──────── MATERIAL PROVIDED ────────

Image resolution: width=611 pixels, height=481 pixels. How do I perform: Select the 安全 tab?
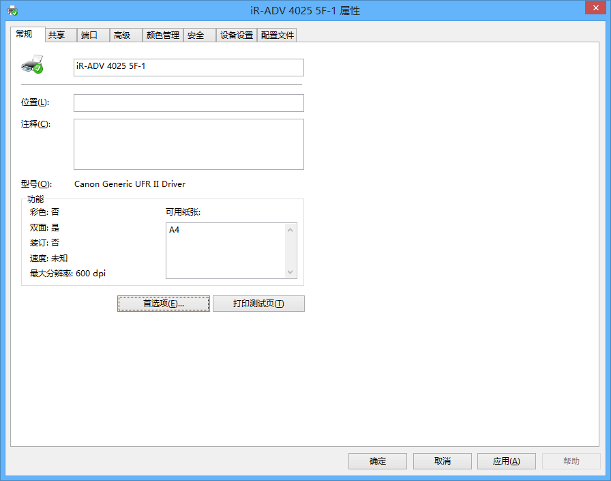click(x=195, y=35)
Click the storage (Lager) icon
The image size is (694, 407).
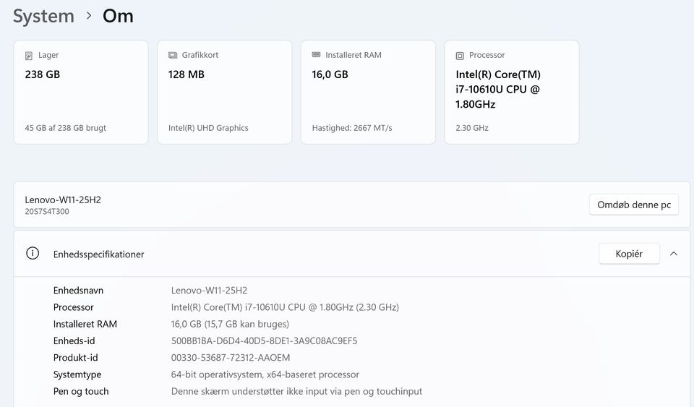(29, 56)
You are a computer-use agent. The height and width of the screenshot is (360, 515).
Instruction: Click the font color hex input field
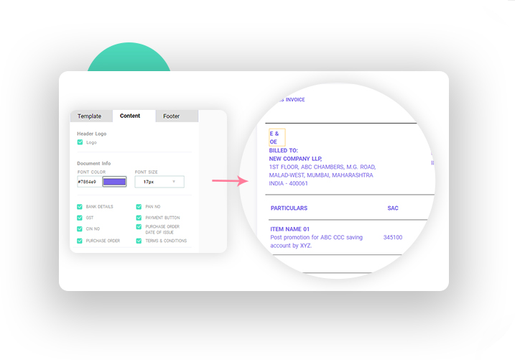[89, 183]
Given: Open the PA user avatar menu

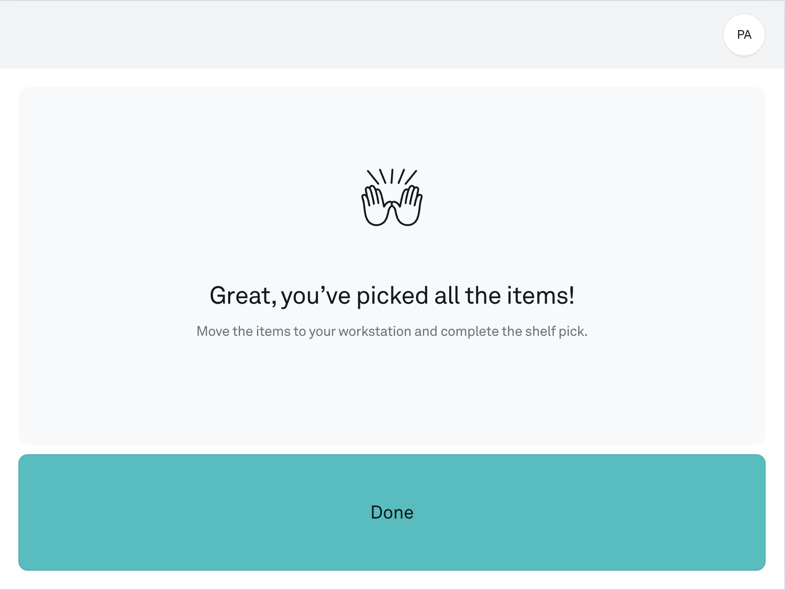Looking at the screenshot, I should (x=744, y=35).
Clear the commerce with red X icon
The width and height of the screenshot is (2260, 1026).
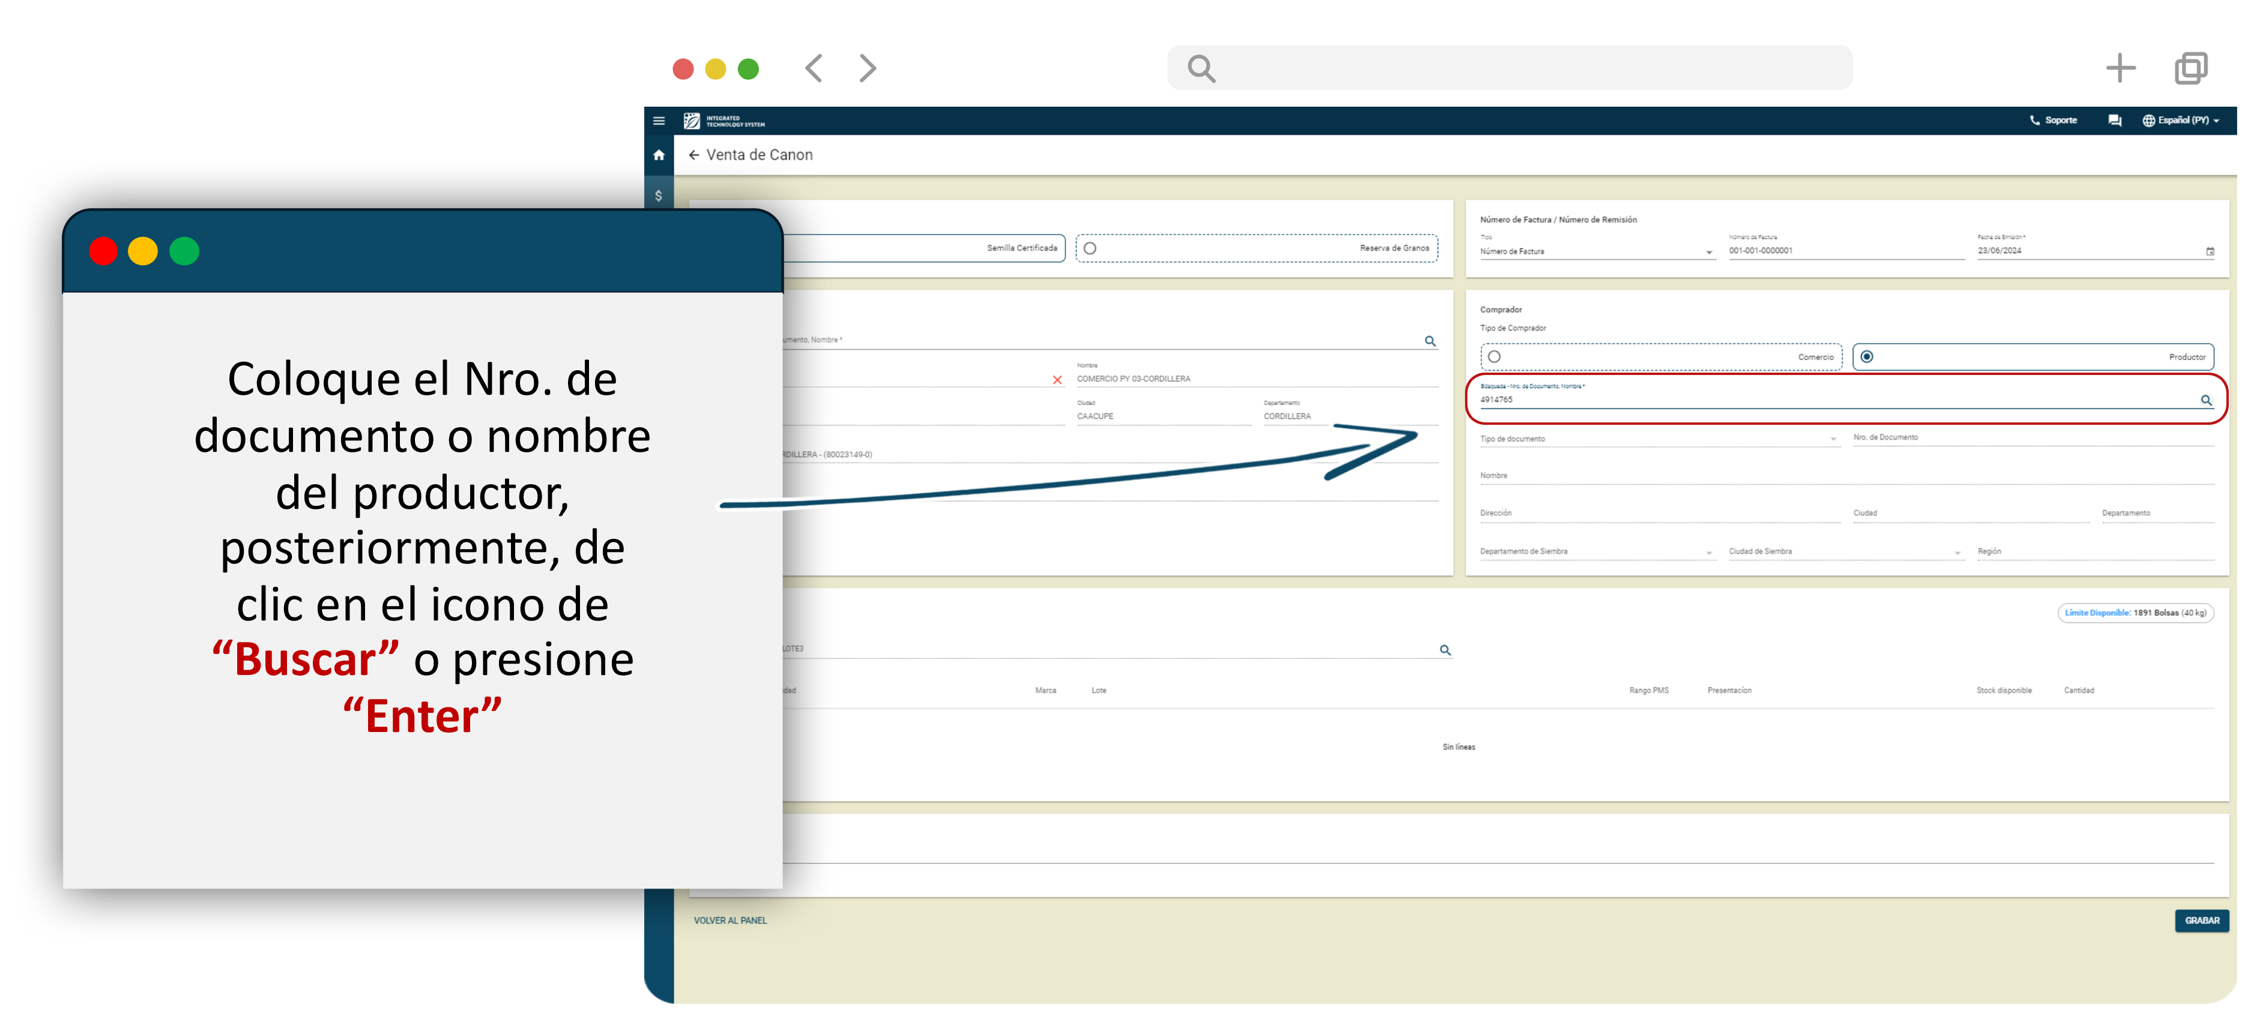[1057, 380]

────────

▶ _SHORT EXERCISE_
Write out all the lines above again, substituting "button" for every "icon" and leaving everything else unchanged. Leave the pictures out.

▶ _TASK RESULT_
Image resolution: width=611 pixels, height=481 pixels. How do I perform: Select the 安全 tab?
click(x=195, y=35)
Click the storage (Lager) button
The image size is (694, 407).
(29, 56)
You are a computer-use agent. The height and width of the screenshot is (360, 515).
Instruction: Click the font color hex input field
[89, 183]
Given: Open the PA user avatar menu

Looking at the screenshot, I should (x=744, y=35).
Clear the commerce with red X button
The width and height of the screenshot is (2260, 1026).
[1057, 380]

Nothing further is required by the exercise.